## GIVEN REQUEST
Copy out the lines of the records running from the line with "Task: Click the calculator icon in page title" to the line with "This screenshot has height=814, width=1256.", with both of those lines included and nothing else.

## EXTRACTED RECORDS
=====

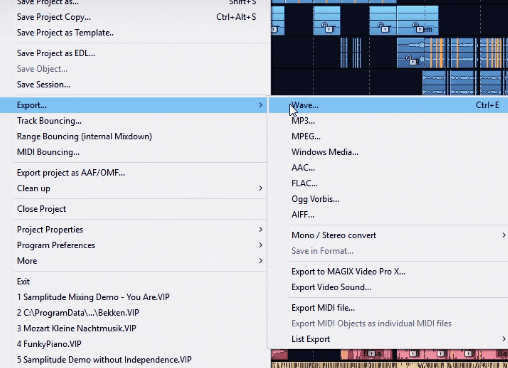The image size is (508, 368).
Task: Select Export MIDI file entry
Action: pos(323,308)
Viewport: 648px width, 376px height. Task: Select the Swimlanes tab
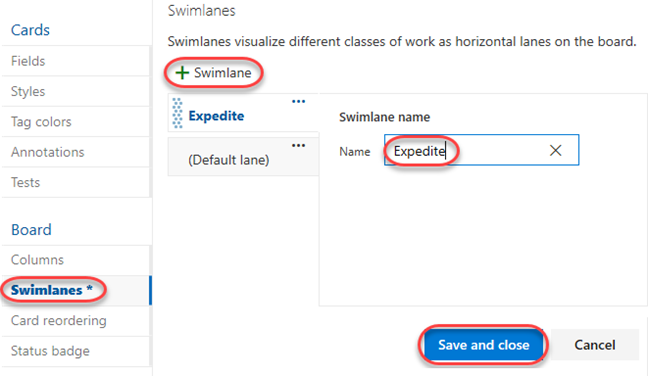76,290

=====

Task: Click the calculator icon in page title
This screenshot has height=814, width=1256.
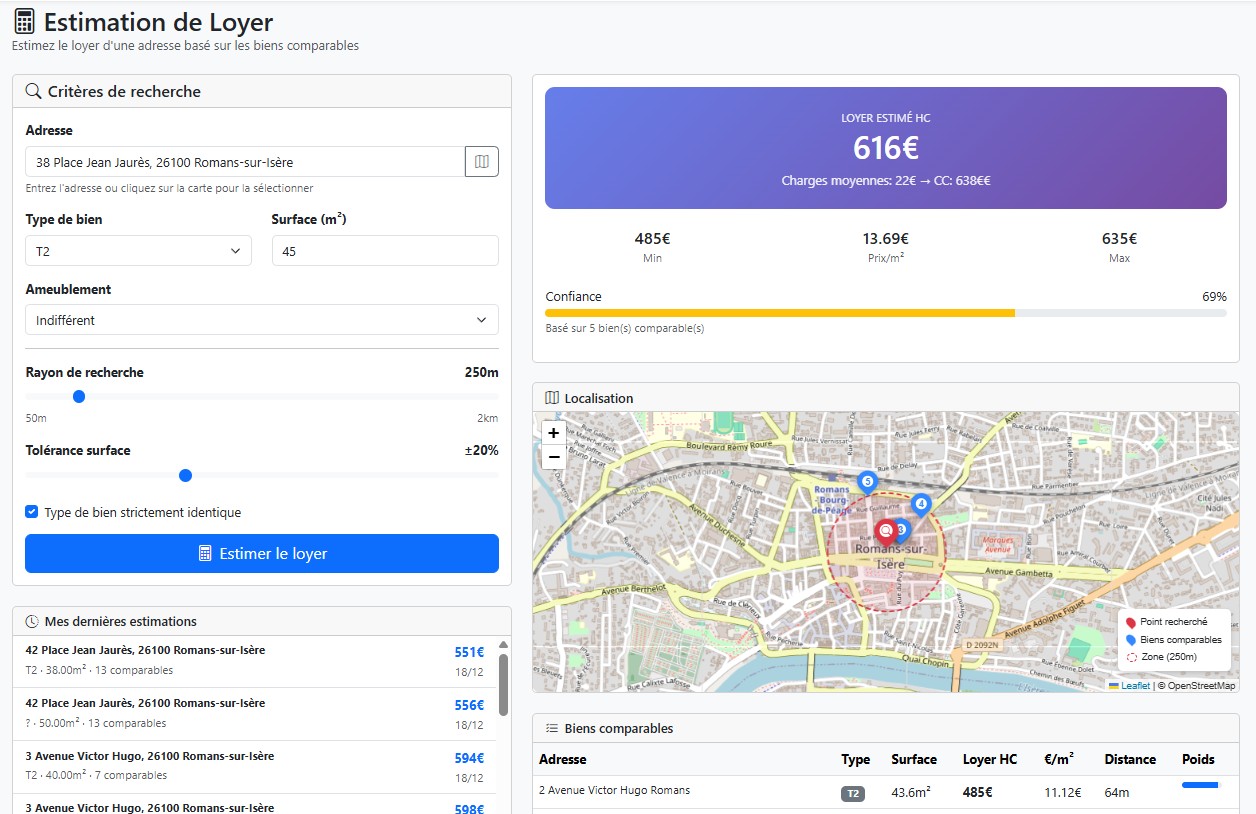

=====

## SOLUTION TO THE EXERCISE
Task: Click the calculator icon in page title
This screenshot has height=814, width=1256.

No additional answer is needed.